Tesla shares are getting hammered today (Oct. 20) after Consumer Reports withdrew its recommendation for the Model S, citing issues with reliability. The stock was down more than 9% in intraday trading, resulting in a $2.5 billion loss in market cap.

The news comes as a surprise given the magazine’s rave review of the Model S P85D’s road performance just two months ago. Consumer Reports called it ”the best-performing car we’ve ever tested“—so good in fact that the vehicle broke its ratings system, scoring 103 out of 100 points.

However, after surveying 1,400 Model S owners, Consumer Reports noted reliability problems with the drivetrain, power equipment, charging equipment, center console as well as squeaks, rattles, and leaks with the body and sunroof. “From that data we forecast that owning that Tesla is likely to involve a worse-than-average overall problem rate,” wrote Mark Rechtin in a updated review. ”It also means the Model S does not receive Consumer Reports’ recommended designation.” (Cars recommended by Consumer Reports must have an average or better predicted problem rate.)

Tesla is taking the critique in stride and says it will address the issues.

“Consumer Reports also found that customers rate Tesla service and loyalty as the best in the world,” the company noted in a statement to Quartz. “Over-the-air software updates allow Tesla to diagnose and fix most bugs without the need to come in for service. In instances when hardware needs to be fixed, we strive to make it painless.”

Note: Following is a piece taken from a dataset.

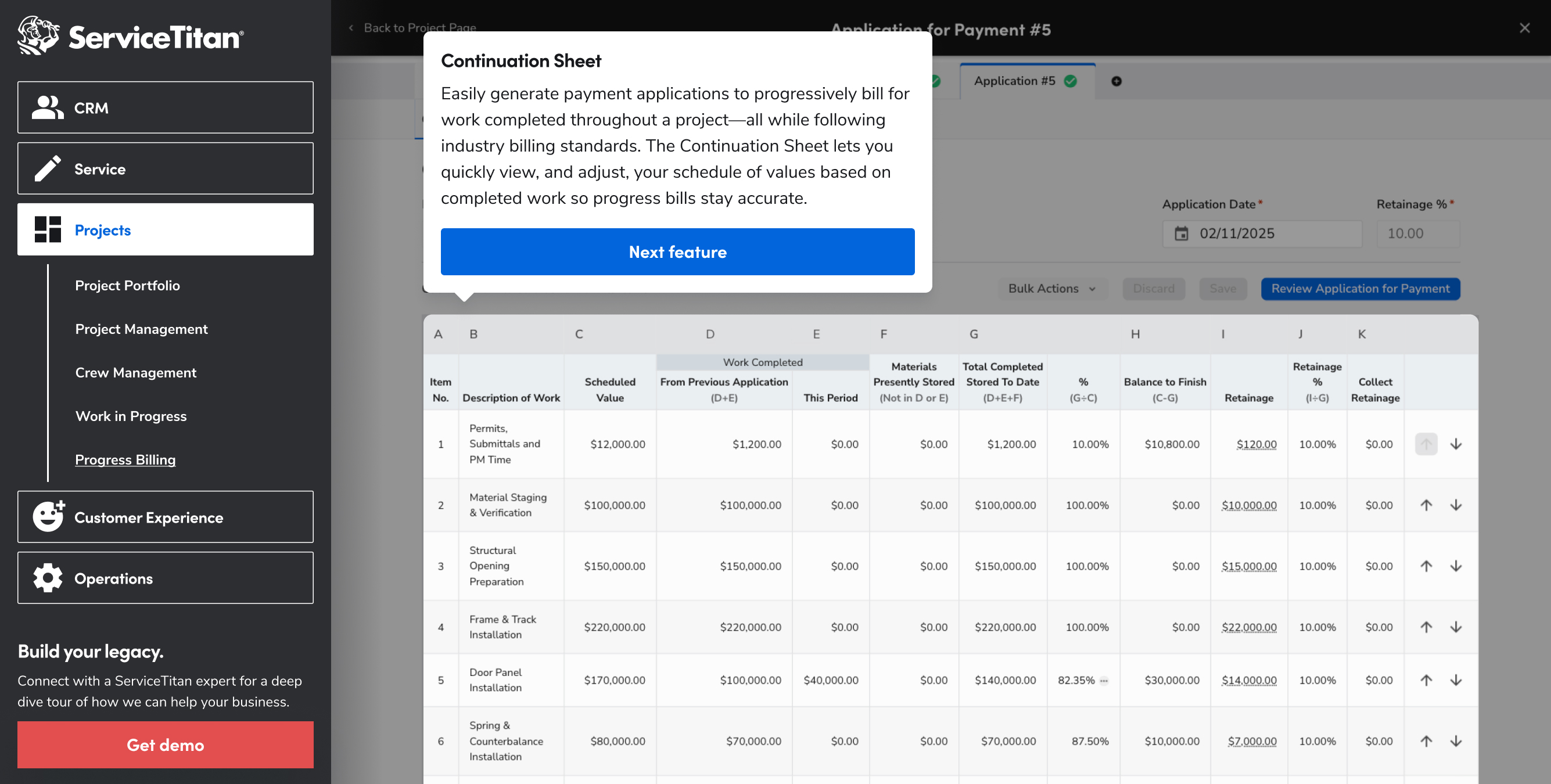Click the Customer Experience smiley icon

point(48,517)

But Consumer Reports noted the bills could add up quickly for customers once their warranty period expires. That shouldn’t be a huge problem for many Model S owners, given Tesla’s current clientele, but it could mean headaches if the technology in the Model S goes unfixed as it makes its way to the more affordable Model 3, a $35,000 mass-market car expected in two years.

“It’s one thing to have a quirky, problematic car that sells 20,000 units per year to wealthy people who probably own at least one backup vehicle,” said the magazine. “It’s quite another when Tesla scales up to its 2020 projection of 200,000 U.S. Model 3 buyers, who may not have the luxury of being so forgiving.”